Monica’s mother was also “appalled” that her daughter had resumed the affair against the wishes of both her parents, and likens trying to wean her off her obsession with Bleiler to trying to bring her off drugs, adding, “If you’ve ever tried to help a person through a bad romance, you know it’s not so easy.”
Shortly before the birth of Andy and Kate Bleiler’s son in July 1993, he and Monica broke up again, this time at his behest. He told her that he felt guilty about the relationship and wanted to be a good father. Perhaps unsurprisingly, his resolve did not last long. Only weeks later, he approached her again and their affair resumed. From this she learned a lesson which she was to remember during her affair with the President. “I came to learn with married men that they feel guilty, say they want to stop it and then succumb to temptation anyway. So they always come back.”
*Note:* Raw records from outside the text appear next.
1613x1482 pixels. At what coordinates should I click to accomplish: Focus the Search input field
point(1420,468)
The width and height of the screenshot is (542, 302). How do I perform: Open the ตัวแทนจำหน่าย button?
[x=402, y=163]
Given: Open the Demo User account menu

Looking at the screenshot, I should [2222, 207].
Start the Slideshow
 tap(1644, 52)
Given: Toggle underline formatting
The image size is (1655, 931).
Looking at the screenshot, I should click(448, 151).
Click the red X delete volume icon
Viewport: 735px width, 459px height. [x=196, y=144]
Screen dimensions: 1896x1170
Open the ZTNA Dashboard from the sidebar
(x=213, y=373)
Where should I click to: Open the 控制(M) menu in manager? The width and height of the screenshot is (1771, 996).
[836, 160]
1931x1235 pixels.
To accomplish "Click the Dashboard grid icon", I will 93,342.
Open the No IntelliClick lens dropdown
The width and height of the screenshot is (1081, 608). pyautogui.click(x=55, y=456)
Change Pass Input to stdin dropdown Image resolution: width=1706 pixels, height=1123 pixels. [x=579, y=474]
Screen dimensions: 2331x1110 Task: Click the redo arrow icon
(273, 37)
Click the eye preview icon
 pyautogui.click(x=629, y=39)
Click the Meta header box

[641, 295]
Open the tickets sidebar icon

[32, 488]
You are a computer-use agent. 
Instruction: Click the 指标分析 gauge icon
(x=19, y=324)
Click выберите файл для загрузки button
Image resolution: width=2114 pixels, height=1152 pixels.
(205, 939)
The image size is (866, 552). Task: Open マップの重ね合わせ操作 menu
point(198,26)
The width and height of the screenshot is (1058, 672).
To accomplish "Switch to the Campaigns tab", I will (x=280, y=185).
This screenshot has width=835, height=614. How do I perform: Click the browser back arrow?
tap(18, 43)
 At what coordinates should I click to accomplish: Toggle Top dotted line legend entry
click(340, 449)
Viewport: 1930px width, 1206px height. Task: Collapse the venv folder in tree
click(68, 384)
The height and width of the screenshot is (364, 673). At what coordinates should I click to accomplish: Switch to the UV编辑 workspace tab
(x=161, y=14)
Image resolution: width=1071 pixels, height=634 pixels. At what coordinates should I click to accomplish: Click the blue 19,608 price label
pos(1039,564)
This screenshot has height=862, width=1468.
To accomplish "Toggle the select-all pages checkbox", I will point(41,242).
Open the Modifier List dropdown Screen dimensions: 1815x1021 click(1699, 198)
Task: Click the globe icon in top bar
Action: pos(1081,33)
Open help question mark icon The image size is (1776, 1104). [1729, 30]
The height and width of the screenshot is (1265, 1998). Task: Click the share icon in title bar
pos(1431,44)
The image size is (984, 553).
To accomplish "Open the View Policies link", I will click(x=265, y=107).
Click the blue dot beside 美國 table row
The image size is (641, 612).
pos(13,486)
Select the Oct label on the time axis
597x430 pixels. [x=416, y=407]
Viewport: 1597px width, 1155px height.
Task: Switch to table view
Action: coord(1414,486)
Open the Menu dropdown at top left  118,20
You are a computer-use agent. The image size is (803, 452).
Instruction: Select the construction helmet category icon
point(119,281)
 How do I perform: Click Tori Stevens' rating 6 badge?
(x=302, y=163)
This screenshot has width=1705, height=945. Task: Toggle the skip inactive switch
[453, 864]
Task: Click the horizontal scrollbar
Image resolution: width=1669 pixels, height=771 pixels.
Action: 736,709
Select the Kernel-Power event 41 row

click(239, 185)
By now, however, Monica knew—for once—that she had a way of ending this unsat
isfactory affair for good. Even though she had loathed her time at Santa Monica College, she had earned good grades in the honors program, with the result that she had been accepted at a number of California universities, including Berkeley, her father’s alma mater. At the same time, Bernie had now agreed that she could study in the neighboring state of Oregon if she chose. The college she liked the look of was Lewis and Clark in Portland, Oregon, as it reminded her of Bel Air Prep. It was small, intimate and friendly, whereas Berkeley was large and anonymous, its sheer size sparking unhappy memories of her days at Beverly Hills High.
Academic preference aside—she intended to major in psychology—there was a more personal reason for choosing Lewis and Clark. “I wanted to get away from Los Angeles,” she says, “and part of that was getting away from Andy. It was not that I didn’t have feelings for him, or didn’t want to be involved with him but I felt that I wasn’t going to get over him while I was still in Los Angeles. It was going to be too hard. I wanted to make a fresh start and make a new life for myself.”
That fall she headed north.
CHAPTER THREE
Grunge, Granola and Andy
PORTLAND, the largest city in the state of Oregon, on the northwest coast of the United States, is a jeans-and-sneakers kind of place, which is perhaps as it should be, given that the worldwide headquarters of Nike is just down the road. It boasts the highest concentration of coffee bars and bookstores in America—including Powells, the world’s largest bookshop, which takes up a whole block downtown.
Beverly Hills it is not. With forty-four inches of rainfall every year, rubber boots rather than designer sunglasses are the vital fashion accessory. Plastic surgeons are thin on the ground here, and so too are men’s Armani jackets—only two of the city’s restaurants insist on formal attire. It is not a great surprise to learn that Portland is the birthplace of the late Kurt Cobain, legendary lead singer of Nirvana, the quintessential grunge band.